Dataset entries:
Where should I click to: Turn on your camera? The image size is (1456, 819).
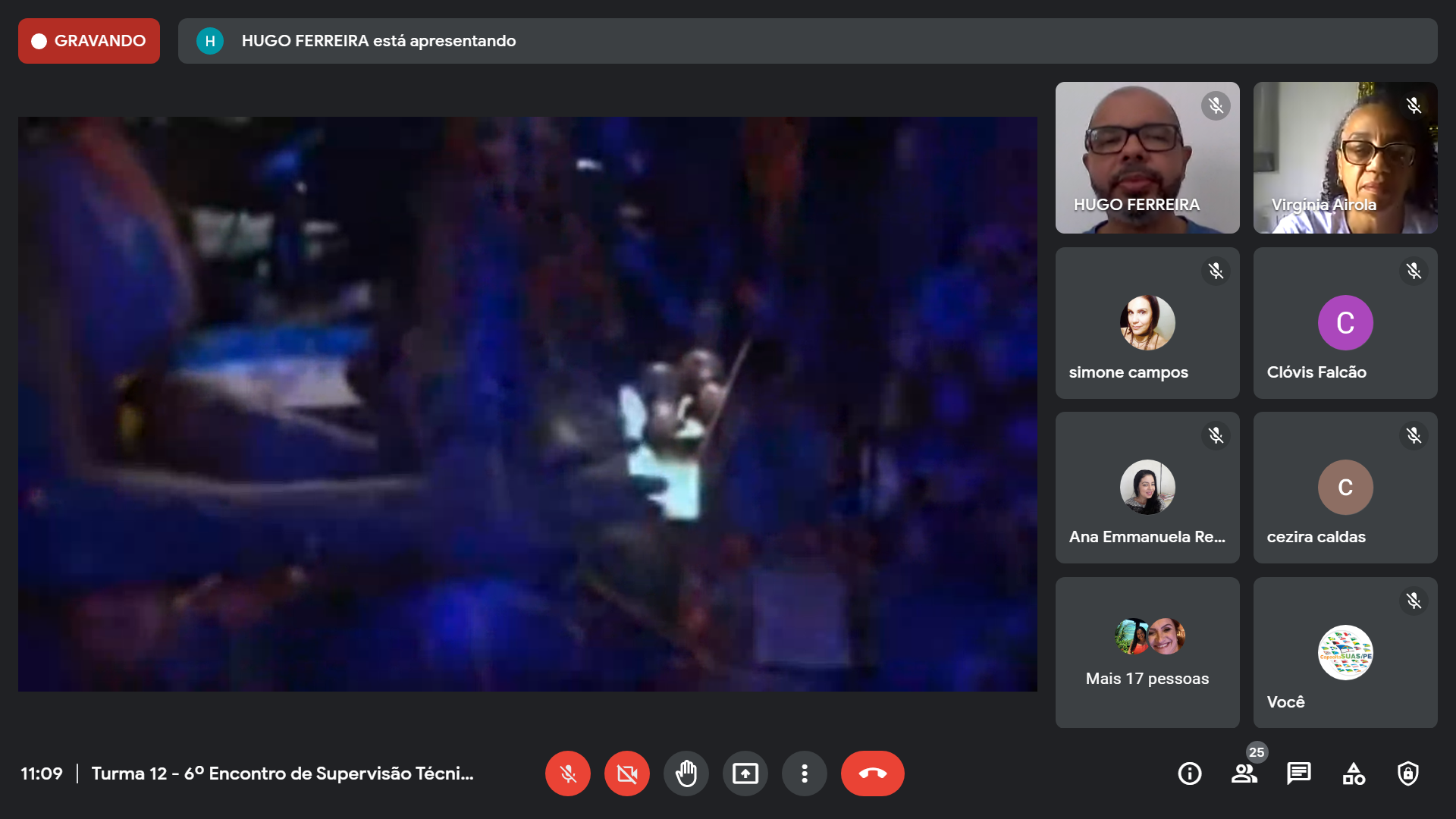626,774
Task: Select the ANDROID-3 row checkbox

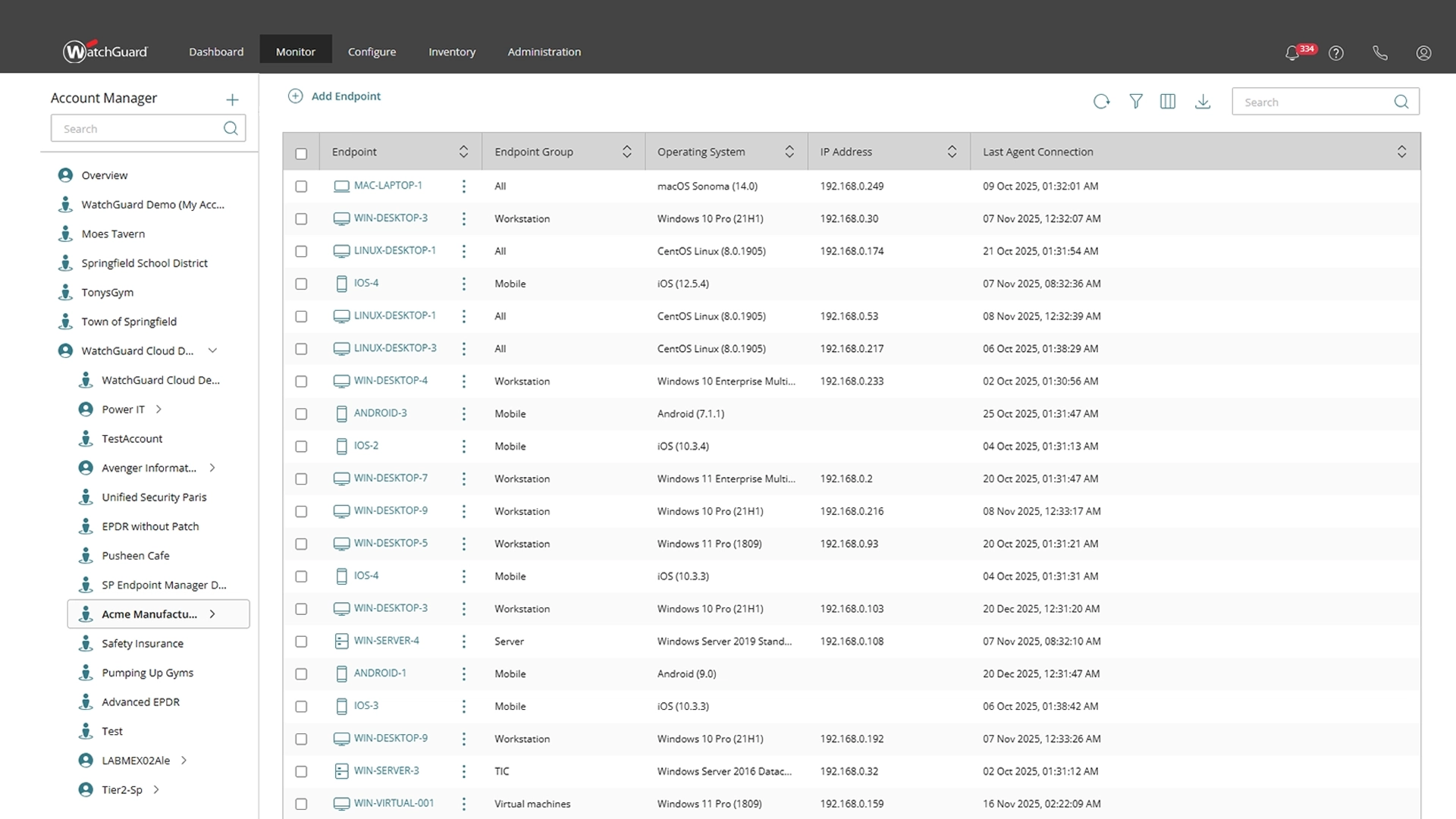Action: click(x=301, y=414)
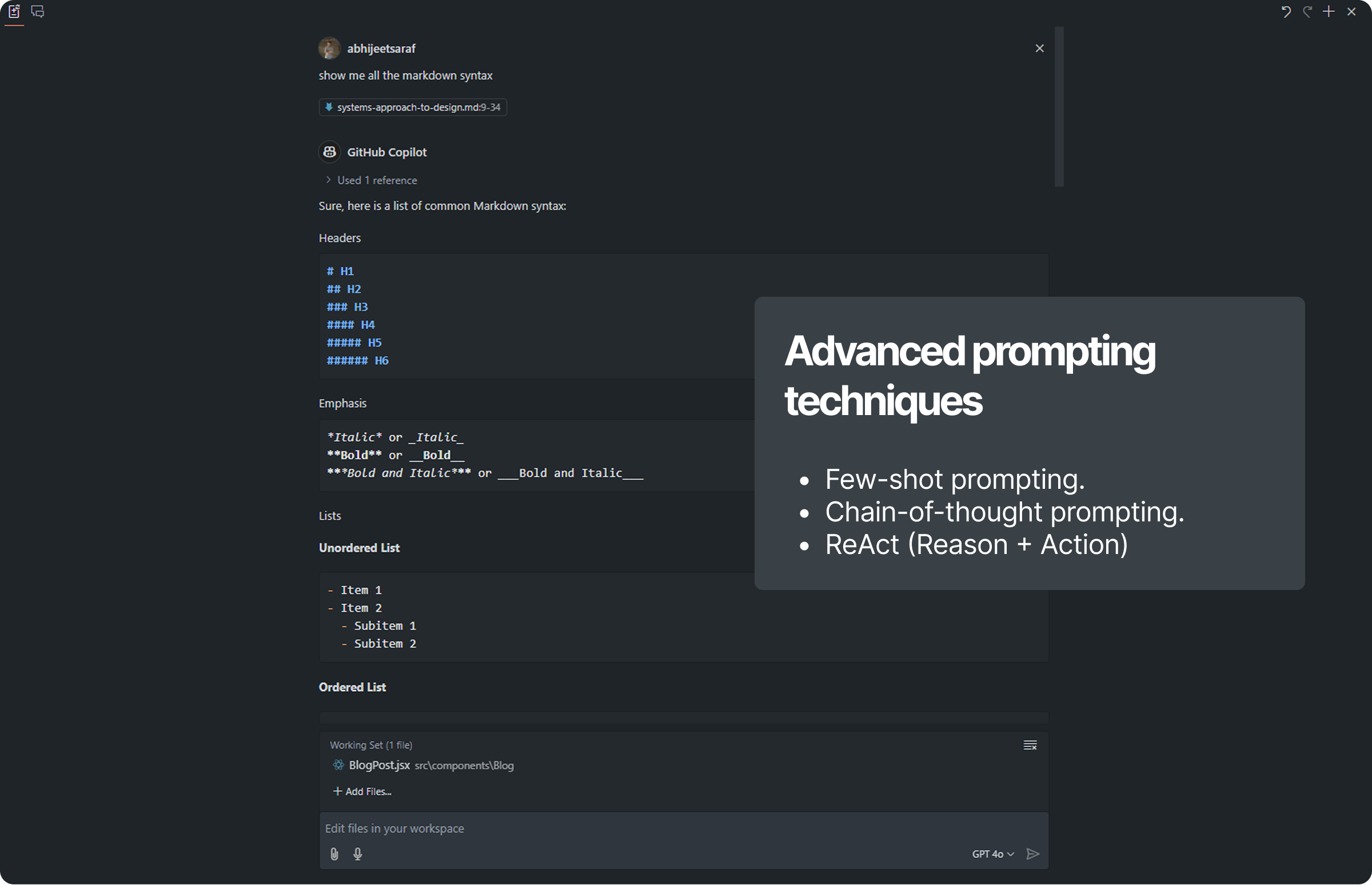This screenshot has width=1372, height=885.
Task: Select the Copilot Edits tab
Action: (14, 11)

* **YOUR TASK**
Reproduce each entry exactly, without the pictures.

* **TASK OUTPUT**
Where should I click to: Turn on your camera? The image size is (1456, 819).
626,774
Task: Select the ANDROID-3 row checkbox

Action: click(x=301, y=414)
This screenshot has width=1372, height=885.
Task: Select the Copilot Edits tab
Action: (14, 11)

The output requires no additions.